On Thursday, January 17, when most of the Colgate student body was preparing for a return to campus after a long winter recess, 425 members of the Class of 2008 had already arrived in Hamilton. They were gathered for “Real World,” a weekend of panel discussions and networking receptions with Colgate alumni looking to help ready them for life beyond graduation.
The event, which was organized by the Senior Class Council in cooperation with the Office of Alumni Affairs, Center for Leadership and Student Involvement (CLSI) and the Center for Career Services, saw many changes in its twelfth year under the leadership of Senior Class President Taylor Buonocore.
“I was the only one who had been at the event before, which gave me a chance to really work on fixing the problem areas,” Buonocore said. “One concern was that, in the past, participants didn’t love dressing in business casual for the entire weekend. So we thought it would maintain uniformity and bolster school spirit to have ‘Colgate Casual’ on opening day. It paid off, because at the luncheon on Friday, everyone was dressed in their jeans and Colgate shirts. Several alums had expressed that whenever they see someone with a Colgate shirt on, they make a point to step across the street and talk to them. But in that room, they didn’t know where to start!”
Following a welcoming party on Thursday night at Nichols and Beal, the participants assembled in the Hall of Presidents for a keynote address given by President of NBC Sports Ken Schanzer ’66. Schanzer shared his “real world” experience with the seniors, but also gave them strong incentive to ask questions: two field-side tickets to a Yankee game, to be exact.
Buonocore noted that his speech set an encouraging tone for the weekend.
“I don’t remember his words exactly, but I remember how I felt. It was very lighthearted and hopeful,” Buonocore said.
Buonocore arranged her own opening remarks to directly address the 300 responses that the Senior Class Council received from a survey they sent out in September.
“When seniors were asked to share one crucial question that they have regarding job searching and life after Colgate,” she said in her address, “the overwhelming majority asked how to balance career success and happiness. One of you asked, ‘Will I be able to find a job that I love every day? Should I sacrifice my happiness a little in order to be successful and earn a living?'”
This year, with a diverse group of panels specifically tailored to the interests expressed in the surveys, “Real World” was more poised to answer this question than ever before. Alumni of all ages and career backgrounds came from across the county to engage the concerns of the soon-to-be-graduates. Over 100 seniors attended the “Non-profit Organizations” panel in Golden Auditorium. “Environmental Careers” and “Consulting” were also high
“My goal for the weekend was to see the Class of ’08 participate throughout the weekend and engage in conversation with the Alums,” Office Manager of Center for Leadership and Student Involvement Denise Upton said. “They did an awesome job and were so confident. I think the [alumni] were pleasantly surprised with the involvement from the class.”

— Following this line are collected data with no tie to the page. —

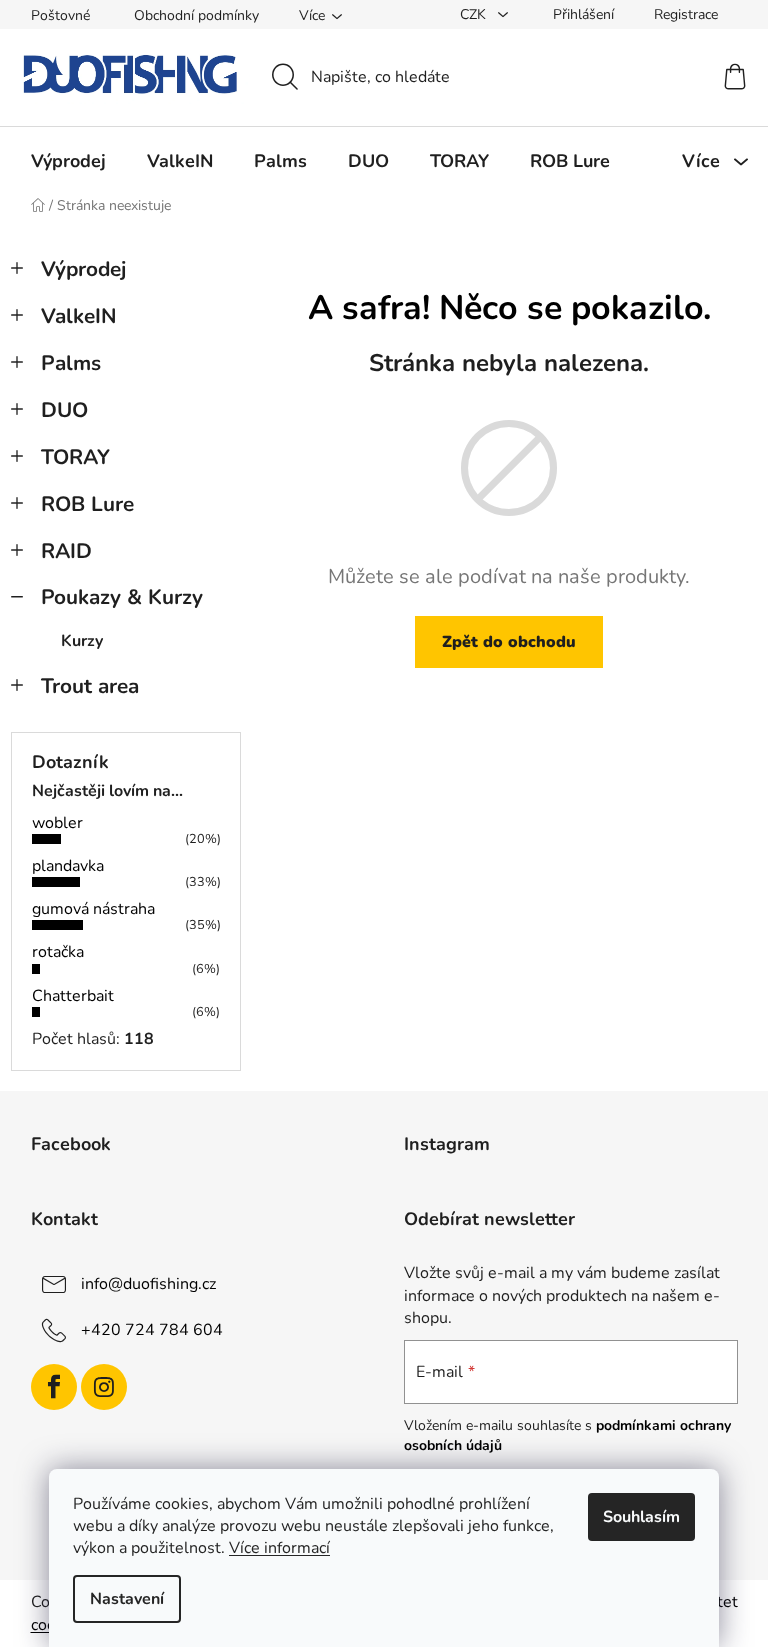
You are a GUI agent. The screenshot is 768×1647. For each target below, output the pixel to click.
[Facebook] (54, 1387)
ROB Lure (87, 504)
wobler (57, 823)
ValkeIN (79, 316)
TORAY (75, 457)
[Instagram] (104, 1387)
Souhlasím (641, 1517)
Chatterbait (73, 996)
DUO (64, 410)
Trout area (90, 686)
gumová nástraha (93, 909)
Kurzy (82, 641)
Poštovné (60, 15)
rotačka (58, 952)
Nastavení (127, 1599)
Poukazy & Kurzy (122, 597)
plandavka (68, 866)
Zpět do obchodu (509, 642)
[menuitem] (68, 161)
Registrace (686, 14)
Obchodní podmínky (196, 15)
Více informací (279, 1548)
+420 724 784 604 (152, 1330)
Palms (71, 363)
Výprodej (83, 269)
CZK (475, 14)
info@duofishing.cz (148, 1284)
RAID (66, 551)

Participant senior Hayley Smith noted that she got the sense that her class felt a little more confident in beginning their job searches after the “Real World” weekend.
“Hearing from such successful alumni helped us to realize just how smart and capable we are,” Smith said. “‘Real World’ did a great job of bringing in alumni from all majors and careers.”
Smith’s remarks seem to fulfill one of the goals that Vice-President of Alumni Affairs RuthAnn Loveless had set out for the weekend.
“I wanted the seniors to understand the power of their Colgate degree and the important liberal arts skills that they have acquired,” Loveless said. “I hoped that they would see firsthand the commitment of our alumni and how they give back to Colgate in so many ways … and that they will do the same.”
A few months after the seniors returned their surveys, the Senior Class Council invited them to share the best piece of advice they had ever received.
“The insightful submissions shared by our class suggest that most of us already know the answer to the ‘just how important is happiness’ question,” Buonocore said in her opening address. She later explained that the overwhelming response to this question was “do what you love, and the rest will come.”
“People are scared,” she said, “but they already know the answer. The question is will they follow what they’ve identified as the best piece of advice.”